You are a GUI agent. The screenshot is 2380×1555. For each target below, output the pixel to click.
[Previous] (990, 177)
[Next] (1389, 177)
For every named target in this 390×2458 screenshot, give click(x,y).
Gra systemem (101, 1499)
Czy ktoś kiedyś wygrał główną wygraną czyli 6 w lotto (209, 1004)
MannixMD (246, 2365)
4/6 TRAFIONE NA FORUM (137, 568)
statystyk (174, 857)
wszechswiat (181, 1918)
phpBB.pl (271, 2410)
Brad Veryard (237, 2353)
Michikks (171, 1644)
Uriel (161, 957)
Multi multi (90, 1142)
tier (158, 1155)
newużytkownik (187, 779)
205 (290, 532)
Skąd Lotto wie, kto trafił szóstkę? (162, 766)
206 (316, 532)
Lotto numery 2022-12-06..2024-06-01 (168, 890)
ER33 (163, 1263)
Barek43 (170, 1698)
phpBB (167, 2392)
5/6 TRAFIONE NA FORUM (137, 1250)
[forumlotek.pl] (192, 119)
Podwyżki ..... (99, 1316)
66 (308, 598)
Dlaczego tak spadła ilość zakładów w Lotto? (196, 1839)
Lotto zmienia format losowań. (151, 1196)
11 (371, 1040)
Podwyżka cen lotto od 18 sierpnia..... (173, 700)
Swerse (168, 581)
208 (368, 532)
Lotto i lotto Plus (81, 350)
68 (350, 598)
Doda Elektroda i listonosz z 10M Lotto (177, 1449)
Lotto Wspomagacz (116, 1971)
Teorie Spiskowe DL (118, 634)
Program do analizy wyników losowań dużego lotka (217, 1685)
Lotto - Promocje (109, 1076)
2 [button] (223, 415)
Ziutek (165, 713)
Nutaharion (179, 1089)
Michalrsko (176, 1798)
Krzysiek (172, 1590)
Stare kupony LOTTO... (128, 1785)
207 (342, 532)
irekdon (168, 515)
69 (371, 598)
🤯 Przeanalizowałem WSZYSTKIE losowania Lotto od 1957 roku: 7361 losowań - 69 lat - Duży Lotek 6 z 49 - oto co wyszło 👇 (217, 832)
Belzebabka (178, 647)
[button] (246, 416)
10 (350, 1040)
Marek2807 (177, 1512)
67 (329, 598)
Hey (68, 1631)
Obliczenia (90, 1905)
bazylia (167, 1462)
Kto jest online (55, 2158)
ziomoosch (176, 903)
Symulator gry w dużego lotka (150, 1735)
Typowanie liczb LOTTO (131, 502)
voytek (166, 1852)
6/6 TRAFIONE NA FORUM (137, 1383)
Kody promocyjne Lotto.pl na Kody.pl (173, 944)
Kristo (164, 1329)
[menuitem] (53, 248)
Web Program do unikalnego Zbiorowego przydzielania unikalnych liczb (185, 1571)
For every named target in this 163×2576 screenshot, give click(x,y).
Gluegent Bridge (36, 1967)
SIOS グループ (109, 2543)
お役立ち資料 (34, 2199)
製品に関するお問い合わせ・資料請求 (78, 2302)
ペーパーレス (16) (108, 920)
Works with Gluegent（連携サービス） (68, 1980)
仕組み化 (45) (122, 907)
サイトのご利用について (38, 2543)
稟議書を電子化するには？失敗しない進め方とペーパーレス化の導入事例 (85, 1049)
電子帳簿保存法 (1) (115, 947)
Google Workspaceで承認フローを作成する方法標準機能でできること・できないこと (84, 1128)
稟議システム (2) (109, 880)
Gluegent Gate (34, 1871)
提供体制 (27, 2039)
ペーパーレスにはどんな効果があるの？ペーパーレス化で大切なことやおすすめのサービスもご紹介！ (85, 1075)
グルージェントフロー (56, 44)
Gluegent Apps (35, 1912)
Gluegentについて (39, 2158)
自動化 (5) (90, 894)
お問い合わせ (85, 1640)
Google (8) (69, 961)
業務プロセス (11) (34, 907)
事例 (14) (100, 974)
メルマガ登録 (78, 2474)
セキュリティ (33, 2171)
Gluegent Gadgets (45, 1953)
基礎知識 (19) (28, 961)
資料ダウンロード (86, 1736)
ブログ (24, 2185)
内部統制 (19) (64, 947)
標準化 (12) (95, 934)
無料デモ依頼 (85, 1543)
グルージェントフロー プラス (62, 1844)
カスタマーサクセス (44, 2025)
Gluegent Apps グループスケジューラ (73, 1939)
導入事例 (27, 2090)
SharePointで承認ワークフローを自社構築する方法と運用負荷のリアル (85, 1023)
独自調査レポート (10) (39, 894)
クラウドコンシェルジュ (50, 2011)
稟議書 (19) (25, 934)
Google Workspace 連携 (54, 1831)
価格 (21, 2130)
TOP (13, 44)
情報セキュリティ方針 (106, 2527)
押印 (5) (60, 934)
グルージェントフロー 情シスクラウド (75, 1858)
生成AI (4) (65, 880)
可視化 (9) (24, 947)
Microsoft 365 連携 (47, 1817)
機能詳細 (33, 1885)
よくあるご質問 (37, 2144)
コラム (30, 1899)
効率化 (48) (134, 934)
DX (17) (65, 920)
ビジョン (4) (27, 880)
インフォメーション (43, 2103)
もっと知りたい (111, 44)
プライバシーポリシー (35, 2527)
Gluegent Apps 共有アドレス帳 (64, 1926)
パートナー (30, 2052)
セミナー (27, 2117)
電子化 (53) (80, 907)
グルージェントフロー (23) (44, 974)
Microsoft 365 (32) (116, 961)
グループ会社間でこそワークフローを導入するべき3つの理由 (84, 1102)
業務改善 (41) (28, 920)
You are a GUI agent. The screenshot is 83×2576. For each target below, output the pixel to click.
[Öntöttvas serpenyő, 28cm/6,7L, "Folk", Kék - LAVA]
· · · · · · ·
■ Work item
Among the entries above, identify all lines with "liczb" and copy them.

■ Answer space
Typowanie liczb LOTTO (131, 502)
Web Program do unikalnego Zbiorowego przydzielania unikalnych liczb (185, 1571)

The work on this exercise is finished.